Records for processing:

________

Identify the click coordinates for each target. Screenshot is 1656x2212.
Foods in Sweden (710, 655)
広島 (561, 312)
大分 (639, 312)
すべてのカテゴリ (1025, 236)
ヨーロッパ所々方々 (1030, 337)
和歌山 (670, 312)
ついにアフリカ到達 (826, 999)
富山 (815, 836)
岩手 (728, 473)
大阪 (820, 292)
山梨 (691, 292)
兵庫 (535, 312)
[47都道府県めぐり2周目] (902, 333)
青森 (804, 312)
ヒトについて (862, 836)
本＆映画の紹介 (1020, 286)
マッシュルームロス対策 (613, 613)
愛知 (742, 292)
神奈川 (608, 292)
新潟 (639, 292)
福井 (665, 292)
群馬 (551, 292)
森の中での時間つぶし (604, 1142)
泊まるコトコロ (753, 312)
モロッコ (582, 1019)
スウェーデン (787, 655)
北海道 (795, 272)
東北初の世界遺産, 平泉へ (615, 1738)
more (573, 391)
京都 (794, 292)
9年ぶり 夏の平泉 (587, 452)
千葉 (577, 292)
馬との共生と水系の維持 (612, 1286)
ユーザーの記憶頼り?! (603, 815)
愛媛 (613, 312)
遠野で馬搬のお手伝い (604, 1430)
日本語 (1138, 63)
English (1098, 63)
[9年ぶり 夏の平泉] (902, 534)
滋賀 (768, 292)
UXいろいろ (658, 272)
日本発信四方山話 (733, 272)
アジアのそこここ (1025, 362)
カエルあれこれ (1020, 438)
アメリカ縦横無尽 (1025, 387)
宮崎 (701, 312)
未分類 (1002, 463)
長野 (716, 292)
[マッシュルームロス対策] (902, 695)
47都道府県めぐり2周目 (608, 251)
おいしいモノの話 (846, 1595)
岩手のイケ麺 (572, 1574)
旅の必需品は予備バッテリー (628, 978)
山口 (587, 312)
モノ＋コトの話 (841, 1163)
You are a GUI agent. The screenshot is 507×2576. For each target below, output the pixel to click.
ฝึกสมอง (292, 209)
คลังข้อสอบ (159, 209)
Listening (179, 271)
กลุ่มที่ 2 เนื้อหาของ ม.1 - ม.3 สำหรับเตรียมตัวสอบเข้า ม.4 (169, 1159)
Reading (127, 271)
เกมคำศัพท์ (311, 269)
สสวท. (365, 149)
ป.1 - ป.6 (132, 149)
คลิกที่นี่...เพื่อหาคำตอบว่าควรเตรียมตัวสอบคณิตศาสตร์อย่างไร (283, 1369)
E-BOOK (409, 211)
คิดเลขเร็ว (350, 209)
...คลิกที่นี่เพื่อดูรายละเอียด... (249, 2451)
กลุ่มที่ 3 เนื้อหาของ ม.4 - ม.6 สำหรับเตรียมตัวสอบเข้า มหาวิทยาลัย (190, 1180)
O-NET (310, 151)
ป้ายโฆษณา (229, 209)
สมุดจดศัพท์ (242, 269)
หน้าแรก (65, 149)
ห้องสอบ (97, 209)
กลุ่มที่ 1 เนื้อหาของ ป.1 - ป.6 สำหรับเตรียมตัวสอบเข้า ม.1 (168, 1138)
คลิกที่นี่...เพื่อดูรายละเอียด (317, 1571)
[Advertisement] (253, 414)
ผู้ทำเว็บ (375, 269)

________

Word for word, write out every entry shown above.

Identify the click coordinates for each target. Screenshot is 1656x2212.
Foods in Sweden (710, 655)
広島 (561, 312)
大分 (639, 312)
すべてのカテゴリ (1025, 236)
ヨーロッパ所々方々 (1030, 337)
和歌山 (670, 312)
ついにアフリカ到達 (826, 999)
富山 (815, 836)
岩手 (728, 473)
大阪 (820, 292)
山梨 (691, 292)
兵庫 (535, 312)
[47都道府県めぐり2周目] (902, 333)
青森 (804, 312)
ヒトについて (862, 836)
本＆映画の紹介 (1020, 286)
マッシュルームロス対策 (613, 613)
愛知 (742, 292)
神奈川 (608, 292)
新潟 (639, 292)
福井 (665, 292)
群馬 (551, 292)
森の中での時間つぶし (604, 1142)
泊まるコトコロ (753, 312)
モロッコ (582, 1019)
スウェーデン (787, 655)
北海道 (795, 272)
東北初の世界遺産, 平泉へ (615, 1738)
more (573, 391)
京都 (794, 292)
9年ぶり 夏の平泉 (587, 452)
千葉 (577, 292)
馬との共生と水系の維持 (612, 1286)
ユーザーの記憶頼り?! (603, 815)
愛媛 (613, 312)
遠野で馬搬のお手伝い (604, 1430)
日本語 (1138, 63)
English (1098, 63)
[9年ぶり 夏の平泉] (902, 534)
滋賀 (768, 292)
UXいろいろ (658, 272)
日本発信四方山話 (733, 272)
アジアのそこここ (1025, 362)
カエルあれこれ (1020, 438)
アメリカ縦横無尽 (1025, 387)
宮崎 (701, 312)
未分類 (1002, 463)
長野 (716, 292)
[マッシュルームロス対策] (902, 695)
47都道府県めぐり2周目 (608, 251)
おいしいモノの話 (846, 1595)
岩手のイケ麺 (572, 1574)
旅の必需品は予備バッテリー (628, 978)
山口 (587, 312)
モノ＋コトの話 (841, 1163)
You are a GUI agent. The screenshot is 507×2576. For each target below, output the pixel to click.
ฝึกสมอง (292, 209)
คลังข้อสอบ (159, 209)
Listening (179, 271)
กลุ่มที่ 2 เนื้อหาของ ม.1 - ม.3 สำหรับเตรียมตัวสอบเข้า ม.4 (169, 1159)
Reading (127, 271)
เกมคำศัพท์ (311, 269)
สสวท. (365, 149)
ป.1 - ป.6 (132, 149)
คลิกที่นี่...เพื่อหาคำตอบว่าควรเตรียมตัวสอบคณิตศาสตร์อย่างไร (283, 1369)
E-BOOK (409, 211)
คิดเลขเร็ว (350, 209)
...คลิกที่นี่เพื่อดูรายละเอียด... (249, 2451)
กลุ่มที่ 3 เนื้อหาของ ม.4 - ม.6 สำหรับเตรียมตัวสอบเข้า มหาวิทยาลัย (190, 1180)
O-NET (310, 151)
ป้ายโฆษณา (229, 209)
สมุดจดศัพท์ (242, 269)
หน้าแรก (65, 149)
ห้องสอบ (97, 209)
กลุ่มที่ 1 เนื้อหาของ ป.1 - ป.6 สำหรับเตรียมตัวสอบเข้า ม.1 (168, 1138)
คลิกที่นี่...เพื่อดูรายละเอียด (317, 1571)
[Advertisement] (253, 414)
ผู้ทำเว็บ (375, 269)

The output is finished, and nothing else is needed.